It means: You cannot blindly listen to orders from superiors without flexibility, and you cannot blindly believe in book dogma. You must proceed from reality and study and deal with problems realistically.
From Chen Yun’s famous saying: Don’t only focus on the superior, not only on books, only on reality, exchange, compare and repeat. This was a banner Chen Yun had prepared in advance and sent to Li Zemin, Secretary of the Zhejiang Provincial Party Committee, when he was talking to the leaders of the Party, Government and Military of Zhejiang Province on January 24, 1990. The fifteen-word motto was written on the banner.
Merely means following orders, accepting a dead principle and not thinking about flexibility. Chen Yun believes that you must be flexible when doing things, do not adhere to dogma and superior instructions, have your own ideas, and solve problems based on the actual situation. At the same time, you must listen to opinions with an open mind and find your own shortcomings through repeated comparisons.
Extended information:
For these fifteen words, Chen Yun gave a vivid explanation with an analogy:
For example, look at this tea cup, you see There are flowers here and there are no flowers. He sees flowers there and no flowers. Each of them sees one side, which is one-sided. If we exchange opinions with each other, then we will get a comprehensive and realistic view of the tea cup. learn.
We have made many mistakes in the past. The most important reason is that we have a one-sided view of the problem and regard the one-sided reality as the comprehensive reality.
As a leading cadre, always pay attention to exchanging opinions with others, especially listening to negative opinions. There are only advantages and no disadvantages. To compare is to compare up and down, left and right.

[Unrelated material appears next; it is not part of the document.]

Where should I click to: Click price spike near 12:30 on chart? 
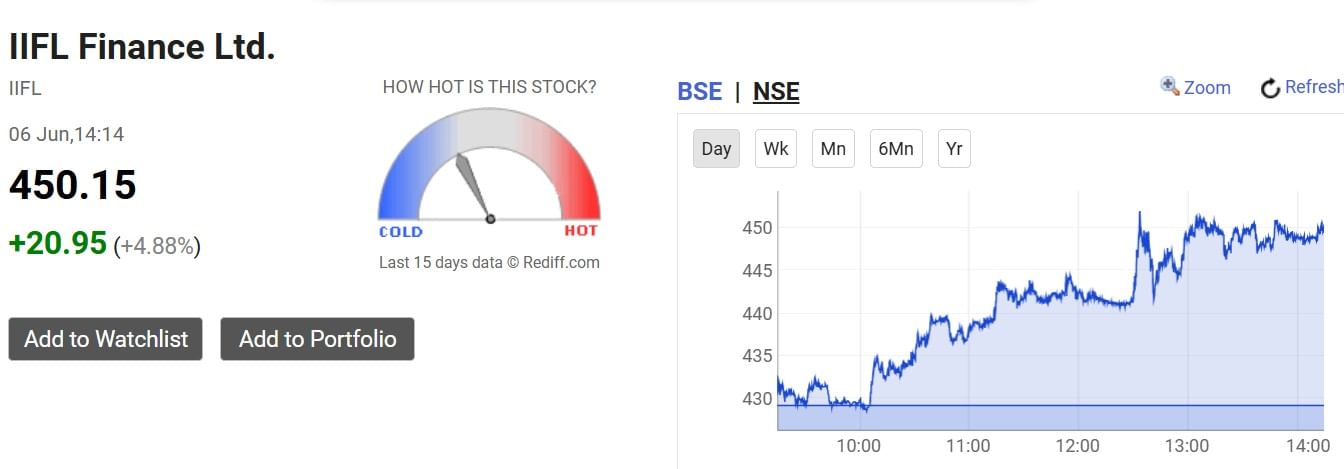(x=1140, y=215)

During the Anti-Japanese War, Chairman Mao used this method in "On Protracted War". He made a comparative study of several basic characteristics such as the contradictory strengths and weaknesses, progress and regression, and more support and less help between the enemy and ourselves, and refuted the theory of national subjugation that "resistance will lead to destruction" and the rapid development of Taierzhuang after the victory of the First World War. Victory theory.
Chairman Mao said that both the theory of national subjugation and the theory of quick victory are subjective and one-sided ways of looking at problems, and the Anti-Japanese War can only be a protracted war. The development of history proves that this conclusion is completely correct.